### Task item
In the article below on Kazakhstan's uranium supply to China, copy word for word everything from "Kazakhstan is the" down to "by power plants.".

### Extract provided

════════

Kazakhstan to begin supplying uranium to China
Photo shows a billet of highly enriched uranium that was recovered from scrap processed at the Y-12 National Security Complex Plant. (FILE Photo)


Kazakhstan's energy minister Kanat Bozumbayev announced Wednesday that the country will supply uranium to five nuclear power plants in China beginning in 2019.

"We are working with our Chinese partners on uranium conversion," Bozumbayev told media representatives at the 18th Asian Nuclear Cooperation Forum held in Kazakhstan's capital city Astana.

China is on schedule to complete the construction of a new power plant by 2019, when Kazakhstan will begin supplying uranium, Bozumbayev added.

Bozumbayev said Kazakhstan aims to turn its nuclear power into an important player in global fuel trade.

Kazakhstan is the world's biggest uranium producer, controlling 40 percent of production worldwide, with 12 percent of the world's uranium under its soil, the World Nuclear Association reports.

The Central Asian country has no enrichment centers or nuclear power plants of its own, mostly exporting uranium in the form of triuranium octoxide or pellets, both of which require further processing before being used by power plants.

The Kazakh state nuclear company Kazatomprom and China's CGNPC first announced a joint venture in May this year, aiming to produce ready-to-use fuel assemblies.

As of May 2017, China has 37 operating nuclear reactors, with 20 more under construction, according to the International Atomic Energy Agency.

════════

### Dataset section

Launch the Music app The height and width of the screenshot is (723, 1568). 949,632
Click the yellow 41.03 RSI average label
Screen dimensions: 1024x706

════════

### Exercise solution
Kazakhstan is the world's biggest uranium producer, controlling 40 percent of production worldwide, with 12 percent of the world's uranium under its soil, the World Nuclear Association reports.

The Central Asian country has no enrichment centers or nuclear power plants of its own, mostly exporting uranium in the form of triuranium octoxide or pellets, both of which require further processing before being used by power plants.